After reading Galileo’s Daughter , I found myself wanting to learn more about astronomy and to also read more from Dava Sobel. This book satisfied both.
What is this book about, exactly? It is a science book about the planets in our Solar System, but it’s also so much more. It’s a mix of science blended with history, held together by strong creative writing skills (the chapter on Mars is told from the POV of a rock!), with beautiful writing and poetic portrayals of the planets . I don’t think this is a typical science book.
Once again, Sobel does a wonderful job of weaving science and history, but this time she adds mythology, astrology and geology into the story. I thought that this made the far-away planets easier to understand and definitely a whole lot more interesting!

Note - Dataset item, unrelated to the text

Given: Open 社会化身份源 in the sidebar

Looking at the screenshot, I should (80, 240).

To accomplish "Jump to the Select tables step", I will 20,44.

It’s a short book of only 231 pages. Each chapter focuses on a different planet, with a chapter also dedicated to the Sun and to the Moon. In each of these chapters, Dava Sobel highlights an aspect of each planet that she then discusses in greater detail.
My favorite chapter has to be “Sci-Fi” , which is about Mars, and is told from the POV of “Allan Hills 84001” who is a Martian meteorite! Our narrator, the meteorite, is over 4 billion years old and was discovered in the Antarctic in 1984. Not only was it interesting to learn more about Mars, but this format was just plain fun to read!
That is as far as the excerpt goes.